Are you looking to buy, build or renovate a single-family home or multi-unit rental property in your community? Insured loans from CMHC help First Nation members living on-reserve get access to financing for housing projects.
How does the loan program work?
CMHC provides loan insurance to approved lenders. This allows them to confidently offer guaranteed loans for on-reserve First Nation housing projects. An approved lender might be a bank, credit union or Aboriginal Capital Corporation.
An approved lender will work with you to prepare and submit a loan application to us for approval. Your council will also help you get the necessary approvals for your project.
All loans are secured by a council resolution and a ministerial loan guarantee from Indigenous and Northern Affairs Canada (INAC). If you cannot repay the loan, the outstanding balance will be paid to the approved lender by INAC on your behalf. However, INAC will then require repayment from your First Nation.
Who is eligible for a loan?
To be eligible for a loan, you must:
- have a certificate of possession or have been granted use of the land by the First Nation
- meet the approved lender’s minimum requirements, including being able to repay the loan
There are also additional requirements based on the type of property you’re buying or building:
- If you’re a homebuyer, you must have savings (or INAC contributions) equal to at least 5% of the loan’s value. This means if the cost to build your house is $90,000, you need a down payment of at least $4,500.

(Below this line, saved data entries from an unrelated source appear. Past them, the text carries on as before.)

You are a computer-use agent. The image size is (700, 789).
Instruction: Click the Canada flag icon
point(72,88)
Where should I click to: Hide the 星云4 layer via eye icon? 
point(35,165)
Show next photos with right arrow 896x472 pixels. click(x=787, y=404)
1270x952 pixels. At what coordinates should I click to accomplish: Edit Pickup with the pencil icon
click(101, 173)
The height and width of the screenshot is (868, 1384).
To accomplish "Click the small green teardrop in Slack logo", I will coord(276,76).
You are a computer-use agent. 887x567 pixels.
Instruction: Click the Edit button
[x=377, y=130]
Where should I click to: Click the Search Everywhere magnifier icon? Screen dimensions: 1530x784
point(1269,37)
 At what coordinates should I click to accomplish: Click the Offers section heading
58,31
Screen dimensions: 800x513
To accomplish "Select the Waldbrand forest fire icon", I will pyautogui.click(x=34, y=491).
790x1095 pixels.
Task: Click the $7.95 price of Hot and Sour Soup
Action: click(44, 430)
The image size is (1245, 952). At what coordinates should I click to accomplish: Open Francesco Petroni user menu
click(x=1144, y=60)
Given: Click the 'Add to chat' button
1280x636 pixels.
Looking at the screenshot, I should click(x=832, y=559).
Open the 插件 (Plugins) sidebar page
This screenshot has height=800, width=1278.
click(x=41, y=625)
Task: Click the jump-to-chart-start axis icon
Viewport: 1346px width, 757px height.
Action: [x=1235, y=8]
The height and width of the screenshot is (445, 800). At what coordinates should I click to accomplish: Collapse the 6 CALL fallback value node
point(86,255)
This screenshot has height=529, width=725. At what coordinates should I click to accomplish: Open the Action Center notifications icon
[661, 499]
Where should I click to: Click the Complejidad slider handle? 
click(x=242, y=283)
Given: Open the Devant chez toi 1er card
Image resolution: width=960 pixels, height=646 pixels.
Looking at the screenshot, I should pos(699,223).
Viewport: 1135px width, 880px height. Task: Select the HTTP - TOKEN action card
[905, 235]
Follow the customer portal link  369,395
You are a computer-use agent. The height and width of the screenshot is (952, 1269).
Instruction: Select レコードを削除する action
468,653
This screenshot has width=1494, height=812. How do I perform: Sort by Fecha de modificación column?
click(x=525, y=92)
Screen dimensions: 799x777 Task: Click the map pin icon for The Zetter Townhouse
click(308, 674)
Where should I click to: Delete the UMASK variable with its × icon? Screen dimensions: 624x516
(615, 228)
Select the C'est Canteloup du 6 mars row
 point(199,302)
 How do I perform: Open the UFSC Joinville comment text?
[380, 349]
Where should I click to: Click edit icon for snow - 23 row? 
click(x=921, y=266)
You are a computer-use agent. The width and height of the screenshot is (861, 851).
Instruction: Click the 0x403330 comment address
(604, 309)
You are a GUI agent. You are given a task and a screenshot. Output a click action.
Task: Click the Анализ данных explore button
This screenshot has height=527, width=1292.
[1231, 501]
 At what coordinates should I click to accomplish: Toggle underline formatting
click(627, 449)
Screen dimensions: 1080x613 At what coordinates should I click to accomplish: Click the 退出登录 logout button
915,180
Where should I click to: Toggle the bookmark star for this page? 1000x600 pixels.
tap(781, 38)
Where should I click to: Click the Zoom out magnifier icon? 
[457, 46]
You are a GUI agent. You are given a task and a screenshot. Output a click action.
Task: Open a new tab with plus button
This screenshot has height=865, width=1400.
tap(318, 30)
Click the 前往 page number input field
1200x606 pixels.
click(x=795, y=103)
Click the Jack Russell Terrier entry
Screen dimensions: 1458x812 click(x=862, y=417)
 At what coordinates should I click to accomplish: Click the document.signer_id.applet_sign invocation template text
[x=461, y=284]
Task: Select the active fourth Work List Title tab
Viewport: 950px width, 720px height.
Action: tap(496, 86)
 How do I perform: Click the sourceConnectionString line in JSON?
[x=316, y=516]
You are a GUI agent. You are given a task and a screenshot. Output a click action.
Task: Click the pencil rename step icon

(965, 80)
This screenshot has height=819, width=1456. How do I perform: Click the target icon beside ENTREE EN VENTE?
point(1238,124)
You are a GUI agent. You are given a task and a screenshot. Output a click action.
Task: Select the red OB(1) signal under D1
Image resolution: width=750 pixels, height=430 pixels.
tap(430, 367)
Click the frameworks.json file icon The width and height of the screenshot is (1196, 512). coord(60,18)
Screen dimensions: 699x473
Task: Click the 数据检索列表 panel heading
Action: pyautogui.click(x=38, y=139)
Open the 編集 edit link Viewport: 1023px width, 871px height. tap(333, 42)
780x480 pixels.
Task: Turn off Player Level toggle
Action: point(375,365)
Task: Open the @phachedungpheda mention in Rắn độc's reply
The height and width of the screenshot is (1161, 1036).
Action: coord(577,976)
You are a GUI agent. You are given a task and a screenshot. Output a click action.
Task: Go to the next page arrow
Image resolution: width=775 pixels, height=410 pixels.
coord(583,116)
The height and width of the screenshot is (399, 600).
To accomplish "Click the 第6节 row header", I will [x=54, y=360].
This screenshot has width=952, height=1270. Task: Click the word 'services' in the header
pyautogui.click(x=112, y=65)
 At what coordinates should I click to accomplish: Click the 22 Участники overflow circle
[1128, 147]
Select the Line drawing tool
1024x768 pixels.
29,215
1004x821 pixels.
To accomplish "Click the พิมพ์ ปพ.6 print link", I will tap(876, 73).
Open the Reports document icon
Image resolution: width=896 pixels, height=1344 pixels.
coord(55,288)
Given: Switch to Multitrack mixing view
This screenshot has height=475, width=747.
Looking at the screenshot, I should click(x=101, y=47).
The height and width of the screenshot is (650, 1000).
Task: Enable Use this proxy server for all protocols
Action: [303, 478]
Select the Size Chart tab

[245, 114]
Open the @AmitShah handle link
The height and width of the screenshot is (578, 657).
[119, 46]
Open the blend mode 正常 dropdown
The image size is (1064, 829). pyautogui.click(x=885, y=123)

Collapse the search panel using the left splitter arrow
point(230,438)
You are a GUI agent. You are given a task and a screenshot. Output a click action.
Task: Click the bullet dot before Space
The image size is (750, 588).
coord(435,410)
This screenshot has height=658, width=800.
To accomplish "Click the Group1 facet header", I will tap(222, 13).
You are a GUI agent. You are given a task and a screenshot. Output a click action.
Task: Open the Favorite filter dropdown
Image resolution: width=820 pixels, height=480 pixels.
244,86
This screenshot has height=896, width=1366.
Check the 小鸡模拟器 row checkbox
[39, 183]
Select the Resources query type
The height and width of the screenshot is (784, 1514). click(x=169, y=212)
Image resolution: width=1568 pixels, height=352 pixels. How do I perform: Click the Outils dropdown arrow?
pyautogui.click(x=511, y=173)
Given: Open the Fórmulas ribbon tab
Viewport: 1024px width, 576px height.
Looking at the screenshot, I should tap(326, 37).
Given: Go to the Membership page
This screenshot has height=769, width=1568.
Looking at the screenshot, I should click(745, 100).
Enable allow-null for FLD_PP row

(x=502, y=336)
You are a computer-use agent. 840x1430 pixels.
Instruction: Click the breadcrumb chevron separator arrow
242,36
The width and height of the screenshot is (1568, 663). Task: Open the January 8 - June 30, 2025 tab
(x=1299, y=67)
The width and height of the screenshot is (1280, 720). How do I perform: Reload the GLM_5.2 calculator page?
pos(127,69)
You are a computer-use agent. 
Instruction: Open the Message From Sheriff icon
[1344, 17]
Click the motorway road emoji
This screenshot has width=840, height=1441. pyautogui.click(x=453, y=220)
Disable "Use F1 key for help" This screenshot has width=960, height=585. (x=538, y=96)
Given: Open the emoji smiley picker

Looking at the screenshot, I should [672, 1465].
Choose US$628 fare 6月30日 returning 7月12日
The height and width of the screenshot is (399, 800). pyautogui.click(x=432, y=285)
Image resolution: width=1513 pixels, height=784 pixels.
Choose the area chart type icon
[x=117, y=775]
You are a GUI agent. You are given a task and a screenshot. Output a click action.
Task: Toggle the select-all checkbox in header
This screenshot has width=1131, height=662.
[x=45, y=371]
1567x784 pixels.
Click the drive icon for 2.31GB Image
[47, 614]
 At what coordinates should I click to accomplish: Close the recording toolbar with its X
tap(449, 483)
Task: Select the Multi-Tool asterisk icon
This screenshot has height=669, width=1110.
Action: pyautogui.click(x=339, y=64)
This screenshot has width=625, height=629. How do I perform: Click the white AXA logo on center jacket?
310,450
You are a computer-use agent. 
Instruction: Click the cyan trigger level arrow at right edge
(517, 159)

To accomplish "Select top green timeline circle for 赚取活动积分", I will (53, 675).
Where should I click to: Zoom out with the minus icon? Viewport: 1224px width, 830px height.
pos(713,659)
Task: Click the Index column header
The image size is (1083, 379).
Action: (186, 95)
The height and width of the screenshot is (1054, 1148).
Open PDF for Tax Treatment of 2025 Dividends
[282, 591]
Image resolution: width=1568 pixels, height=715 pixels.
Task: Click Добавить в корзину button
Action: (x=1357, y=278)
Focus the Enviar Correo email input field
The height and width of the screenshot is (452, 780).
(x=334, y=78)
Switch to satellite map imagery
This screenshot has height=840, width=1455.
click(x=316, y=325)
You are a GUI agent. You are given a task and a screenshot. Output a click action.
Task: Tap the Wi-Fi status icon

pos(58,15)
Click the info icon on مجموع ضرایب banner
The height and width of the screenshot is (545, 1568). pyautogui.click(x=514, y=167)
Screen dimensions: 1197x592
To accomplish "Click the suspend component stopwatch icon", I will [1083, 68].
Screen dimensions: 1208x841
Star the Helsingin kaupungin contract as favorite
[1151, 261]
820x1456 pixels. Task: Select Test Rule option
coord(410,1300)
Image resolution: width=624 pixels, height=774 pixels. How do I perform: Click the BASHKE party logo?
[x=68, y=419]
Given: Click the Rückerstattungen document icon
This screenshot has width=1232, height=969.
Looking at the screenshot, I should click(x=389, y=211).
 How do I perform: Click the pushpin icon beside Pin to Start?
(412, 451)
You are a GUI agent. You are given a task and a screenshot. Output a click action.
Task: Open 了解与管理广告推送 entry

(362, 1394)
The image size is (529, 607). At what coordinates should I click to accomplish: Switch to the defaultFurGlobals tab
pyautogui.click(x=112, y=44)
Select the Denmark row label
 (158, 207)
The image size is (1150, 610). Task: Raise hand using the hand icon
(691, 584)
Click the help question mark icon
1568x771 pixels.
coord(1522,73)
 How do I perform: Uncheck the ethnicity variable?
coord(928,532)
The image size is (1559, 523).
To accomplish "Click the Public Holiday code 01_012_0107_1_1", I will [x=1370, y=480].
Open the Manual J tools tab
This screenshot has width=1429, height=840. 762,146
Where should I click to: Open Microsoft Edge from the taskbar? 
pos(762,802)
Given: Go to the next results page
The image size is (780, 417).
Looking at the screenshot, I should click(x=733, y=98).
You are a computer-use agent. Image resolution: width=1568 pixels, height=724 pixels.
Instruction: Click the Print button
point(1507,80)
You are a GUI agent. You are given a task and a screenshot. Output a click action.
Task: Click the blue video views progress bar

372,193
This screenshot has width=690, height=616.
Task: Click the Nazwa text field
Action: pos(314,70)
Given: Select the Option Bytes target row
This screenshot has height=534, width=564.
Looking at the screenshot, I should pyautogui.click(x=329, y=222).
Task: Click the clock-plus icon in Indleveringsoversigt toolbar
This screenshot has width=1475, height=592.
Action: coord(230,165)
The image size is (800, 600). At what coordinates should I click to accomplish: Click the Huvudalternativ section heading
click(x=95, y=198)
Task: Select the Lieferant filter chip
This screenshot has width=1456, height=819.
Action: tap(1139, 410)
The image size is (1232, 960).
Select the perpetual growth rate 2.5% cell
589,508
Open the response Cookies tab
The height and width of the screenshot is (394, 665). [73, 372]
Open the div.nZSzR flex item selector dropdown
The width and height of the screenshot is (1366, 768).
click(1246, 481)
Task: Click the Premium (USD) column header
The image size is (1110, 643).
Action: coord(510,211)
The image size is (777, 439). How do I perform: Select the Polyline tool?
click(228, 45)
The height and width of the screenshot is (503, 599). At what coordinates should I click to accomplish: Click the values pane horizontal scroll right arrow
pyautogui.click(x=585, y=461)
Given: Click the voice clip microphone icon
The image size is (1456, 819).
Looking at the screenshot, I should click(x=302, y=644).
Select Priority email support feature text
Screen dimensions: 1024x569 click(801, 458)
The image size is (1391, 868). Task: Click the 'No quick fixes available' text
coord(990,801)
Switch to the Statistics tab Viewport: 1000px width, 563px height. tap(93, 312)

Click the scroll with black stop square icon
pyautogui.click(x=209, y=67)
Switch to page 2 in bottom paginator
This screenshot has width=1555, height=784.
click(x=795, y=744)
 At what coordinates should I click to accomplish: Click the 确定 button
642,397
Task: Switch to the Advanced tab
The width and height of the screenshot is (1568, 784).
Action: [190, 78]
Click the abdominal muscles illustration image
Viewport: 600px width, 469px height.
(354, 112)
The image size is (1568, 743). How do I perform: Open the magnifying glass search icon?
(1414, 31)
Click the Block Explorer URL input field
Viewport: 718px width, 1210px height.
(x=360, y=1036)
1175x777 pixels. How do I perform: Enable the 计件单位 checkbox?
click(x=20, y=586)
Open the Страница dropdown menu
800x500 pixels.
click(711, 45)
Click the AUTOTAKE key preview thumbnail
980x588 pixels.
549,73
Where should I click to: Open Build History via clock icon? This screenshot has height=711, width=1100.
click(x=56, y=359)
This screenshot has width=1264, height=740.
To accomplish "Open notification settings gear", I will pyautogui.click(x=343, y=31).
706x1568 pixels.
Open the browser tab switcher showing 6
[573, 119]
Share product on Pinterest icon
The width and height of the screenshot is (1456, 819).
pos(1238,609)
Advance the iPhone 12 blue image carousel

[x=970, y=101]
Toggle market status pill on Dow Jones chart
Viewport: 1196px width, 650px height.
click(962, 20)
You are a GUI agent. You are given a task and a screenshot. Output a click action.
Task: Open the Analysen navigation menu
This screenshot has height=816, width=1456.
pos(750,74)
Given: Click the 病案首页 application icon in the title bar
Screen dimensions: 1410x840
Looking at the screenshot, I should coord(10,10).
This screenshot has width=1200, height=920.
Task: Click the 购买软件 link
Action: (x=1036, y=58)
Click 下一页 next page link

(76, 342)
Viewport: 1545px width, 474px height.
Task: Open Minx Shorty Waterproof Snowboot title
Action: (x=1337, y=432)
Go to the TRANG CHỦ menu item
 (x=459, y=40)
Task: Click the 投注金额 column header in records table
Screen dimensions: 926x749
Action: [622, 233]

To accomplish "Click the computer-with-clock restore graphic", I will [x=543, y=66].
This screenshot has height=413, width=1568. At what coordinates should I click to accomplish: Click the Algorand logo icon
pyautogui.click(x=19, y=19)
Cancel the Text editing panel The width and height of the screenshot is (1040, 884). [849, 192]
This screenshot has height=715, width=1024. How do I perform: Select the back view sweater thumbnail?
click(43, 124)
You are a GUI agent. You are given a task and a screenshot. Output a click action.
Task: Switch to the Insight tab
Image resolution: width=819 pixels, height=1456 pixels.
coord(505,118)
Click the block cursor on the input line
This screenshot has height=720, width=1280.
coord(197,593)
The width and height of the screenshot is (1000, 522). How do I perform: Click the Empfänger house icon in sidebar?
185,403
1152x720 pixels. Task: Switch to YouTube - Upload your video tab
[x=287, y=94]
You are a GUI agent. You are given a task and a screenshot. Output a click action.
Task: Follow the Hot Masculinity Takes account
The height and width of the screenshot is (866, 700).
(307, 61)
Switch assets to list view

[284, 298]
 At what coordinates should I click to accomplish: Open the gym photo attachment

- When investing in a property of 4 units or less, the minimum down payment is 20% of the loan’s value. CMHC-insured loans are available for qualified rental projects up to a maximum of 80% of the loan’s value.
- For rental projects of 5 or more units, the minimum down payment is 15% of the loan’s value. CMHC-insured loans are available for qualified rental projects up to a maximum of 85% of the loan’s value.